◆ **Exercise aim**: Reproduce each record below in full, word for word, without images.

◆ **Task inputs**:
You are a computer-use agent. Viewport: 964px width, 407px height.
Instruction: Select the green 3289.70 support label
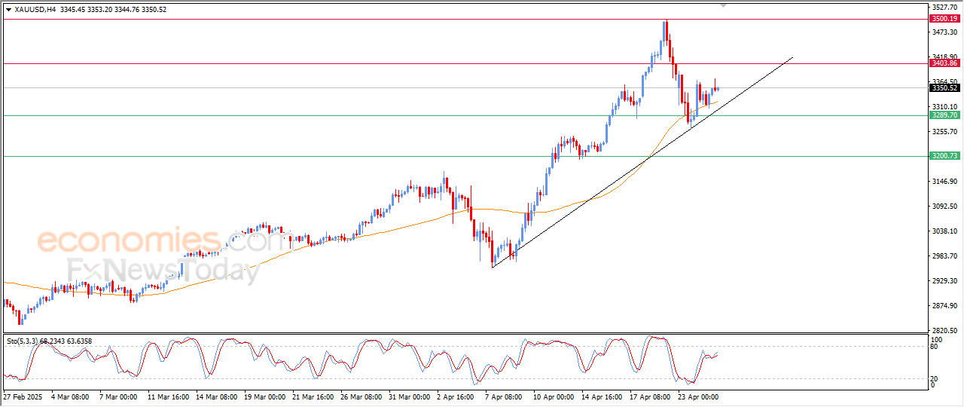[x=944, y=115]
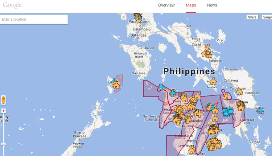Focus the Enter a location search field

34,19
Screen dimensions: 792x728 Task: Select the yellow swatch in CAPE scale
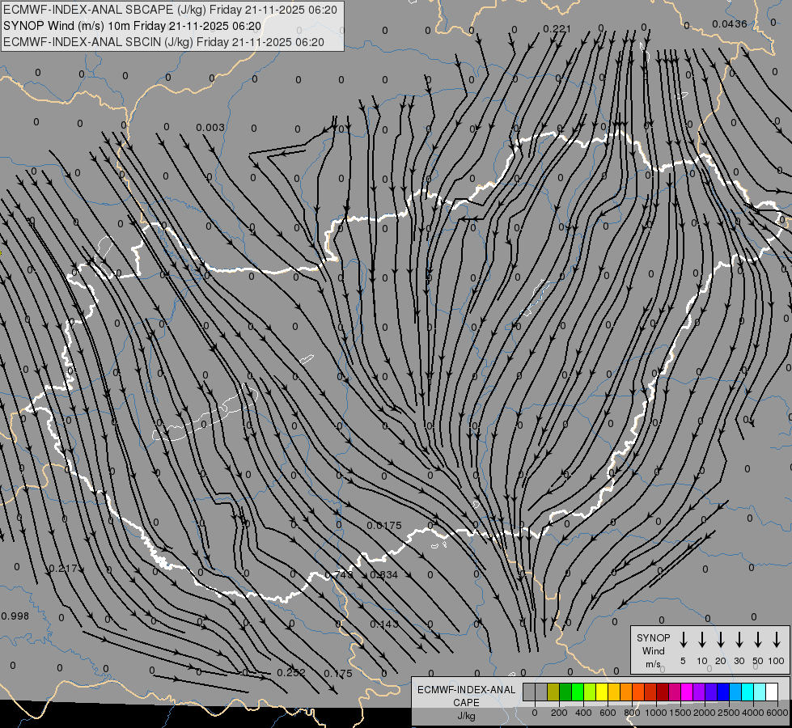602,692
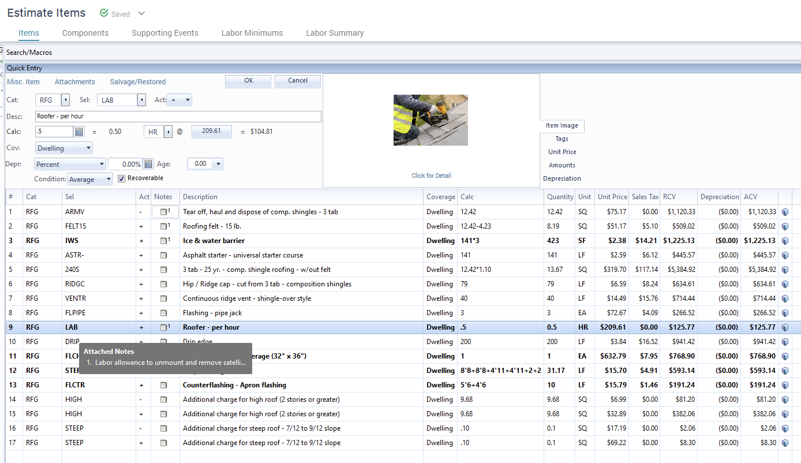Click the Cancel button
Screen dimensions: 801x463
coord(297,81)
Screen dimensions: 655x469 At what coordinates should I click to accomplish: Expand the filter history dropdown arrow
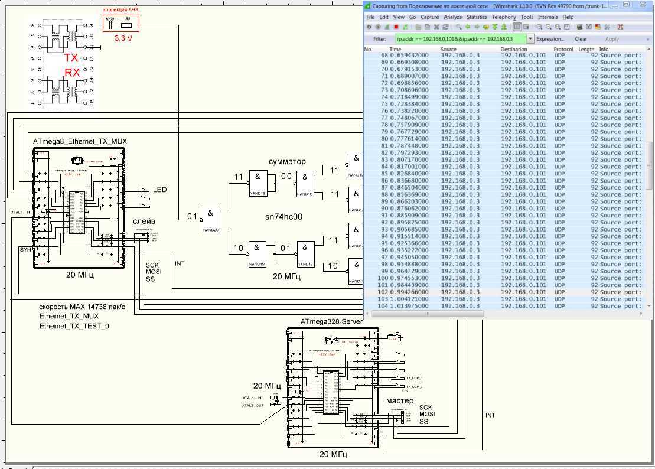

◆ **Task answer**:
You are a computer-use agent. Viewport: 964px width, 407px height.
Instruction: Select the green 3289.70 support label
[x=944, y=115]
Focus the Enter a location search field

34,19
Screen dimensions: 792x728 Task: Select the yellow swatch in CAPE scale
602,692
Click the Cancel button
Screen dimensions: 801x463
coord(297,81)
Screen dimensions: 655x469 At what coordinates should I click to accomplish: Expand the filter history dropdown arrow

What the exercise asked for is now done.